Understanding the Spirit of Thanksgiving

True Gratitude is a very Healing Emotion

Winter has arrived with nighttime temperatures up here on the hill, dropping down to 24 and 26 degrees. But then it got warm again and I was convinced it was still fall and not (as I feared) winter and I am left with gratitude. My old bones don’t like the cold weather, is why this winter I am playing snowbird and visiting with my sister in Florida and my son in Texas for the deep winter months.

Right now, though, it is beautiful here, and the weather is mild and the world has a golden glow.

indian-on-boardThe Origins of Thanksgiving

No Americans were more impoverished than the Pilgrims who first celebrated Thanksgiving. It is interesting to contrast their time with our time, for they had far less food, less security and less freedom than we have today.

If we go into a supermarket, or a store like Trader Joe’s, with its tantalizing tastes and smells, we cannot but give thanks for the abundance of our great food choices.

On that very first Thanksgiving celebration in 1621, the celebration was called to acknowledge a good harvest. They were also celebrating that they had made it through a very hard first year in America, where 46 out of the original 102 settlers had died.
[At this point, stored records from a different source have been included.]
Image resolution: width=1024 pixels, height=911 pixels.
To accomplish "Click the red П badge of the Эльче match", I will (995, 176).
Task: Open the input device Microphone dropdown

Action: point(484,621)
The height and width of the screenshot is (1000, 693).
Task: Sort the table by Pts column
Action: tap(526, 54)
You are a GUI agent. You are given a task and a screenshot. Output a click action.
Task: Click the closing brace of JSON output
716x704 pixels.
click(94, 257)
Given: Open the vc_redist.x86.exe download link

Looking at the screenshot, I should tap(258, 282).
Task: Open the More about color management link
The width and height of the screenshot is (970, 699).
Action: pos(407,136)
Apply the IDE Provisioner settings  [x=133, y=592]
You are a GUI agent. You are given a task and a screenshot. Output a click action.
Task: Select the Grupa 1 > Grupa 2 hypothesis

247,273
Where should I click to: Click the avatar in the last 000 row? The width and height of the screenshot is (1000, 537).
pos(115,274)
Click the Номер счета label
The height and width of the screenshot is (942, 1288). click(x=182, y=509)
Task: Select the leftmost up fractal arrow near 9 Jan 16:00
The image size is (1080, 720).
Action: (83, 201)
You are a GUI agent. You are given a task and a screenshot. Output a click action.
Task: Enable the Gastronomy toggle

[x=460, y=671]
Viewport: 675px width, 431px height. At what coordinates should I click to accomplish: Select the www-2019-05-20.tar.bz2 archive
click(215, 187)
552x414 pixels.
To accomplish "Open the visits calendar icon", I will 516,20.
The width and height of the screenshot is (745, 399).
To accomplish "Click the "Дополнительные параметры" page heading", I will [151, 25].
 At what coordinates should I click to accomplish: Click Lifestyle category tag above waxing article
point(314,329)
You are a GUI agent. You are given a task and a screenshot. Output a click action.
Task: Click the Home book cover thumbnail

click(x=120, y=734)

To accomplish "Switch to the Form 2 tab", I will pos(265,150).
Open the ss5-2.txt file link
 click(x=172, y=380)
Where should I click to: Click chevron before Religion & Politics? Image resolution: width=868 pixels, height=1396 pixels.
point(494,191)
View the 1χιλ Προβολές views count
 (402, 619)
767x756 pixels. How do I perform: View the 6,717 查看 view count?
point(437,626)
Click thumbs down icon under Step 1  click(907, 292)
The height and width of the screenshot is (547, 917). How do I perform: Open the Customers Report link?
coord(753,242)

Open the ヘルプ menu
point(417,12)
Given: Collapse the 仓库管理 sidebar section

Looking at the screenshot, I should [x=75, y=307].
At this first Thanksgiving celebration, it was the Colonists and the Indians together, who shared a joyful feast, celebrating the harvest in friendship and accord. Most of the food for the feast was donated by the Indians, (Native Americans) who even brought in five more deer when it seemed the food was running out. There was no “They” and “We” it was all about “Us”; a glorious sharing.

But it didn’t last.

What is it in this world that we find it so hard to live with and treat people of different ethnicity or religion as being bad or inferior?

Today we struggle with the idea that Islam is bad, that Muslims are different and it is true and demonstrable that the aggressive elements in this growing religion, commit ugly acts of violence bringing on our fear. And so we generalize and think of all Muslims as bad. It takes a good heart to develop the habit of NOT descending into a generality, of not getting trapped into hating.

And so it was in those early days when America was beginning that all Indians became bad. It was the “religious” Separatists who called the good Indians, heathens and saw themselves as superior instead of just different. It took but a single generation before their children and grandchildren were killing each other. We can correctly say that Thanksgiving’s early beginnings were decidedly off-color!

Faith and Gratitude

The grateful mind expects good things; and the strong expectation of the good that is to come is closely akin to Faith.

It is a simple truth that one attracts those things on which the mind dwells. It may be a new thought, or it may be something instinctively known, that gratitude brings greater harmony with the creative energies of the universe.

Let’s remember this as we get together with family and give thanks.

Happy Thanksgiving to You!

Young Indians Giving Thanks

American Indian Heritage Month – November

Since 1900, many have sought to recognize the great influence American Indians have had on the history, cultural development, and continuing growth of the U.S. Various dates and weeks were acknowledged until 1976, when Congress authorized a week in October as Native American Awareness Week. Finally, in 1990, the month of November was chosen because it is traditionally a time when many American Indians gather for fall harvest festivals, world-renewal ceremonies, and powwows.

Health Tips for the Month

All about Pumpkins

Did you know?

  • Pumpkins are rich in Vitamin A, which aids your vision. So no need to feel guilty.
  • Pumpkin seeds can help your heart. They can reduce LDL or “bad” cholesterol.
  • Pumpkins have the antioxidant beta-carotene, which plays well in cancer prevention, according to the National Cancer Institute.
  • Similarly, the beta-carotene found in pumpkins helps you to keep your skin wrinkle free.
  • Last, but not least, pumpkin seeds are rich in the amino acid, tryptophan, which produces serotonin, and is a mood enhancer. Is this why we all enjoy our Thanksgiving Dinner with pumpkins so very much?


Quote for the Month

We need to take back ownership of our bodies and minds.

Open your heart and soul to the Great Spirit

Give constant thanks to the Great Spirit for each new day.

All life is sacred; treat all beings with respect

Honor your relations

The Earth is our Mother, take care of her

Do what needs to be done for the good of all

Take from the Earth what is needed and nothing more

Speak the truth; but only of the good in others

Follow the rhythms of nature; rise and retire with the sun

Enjoy life’s journey and leave no tracks.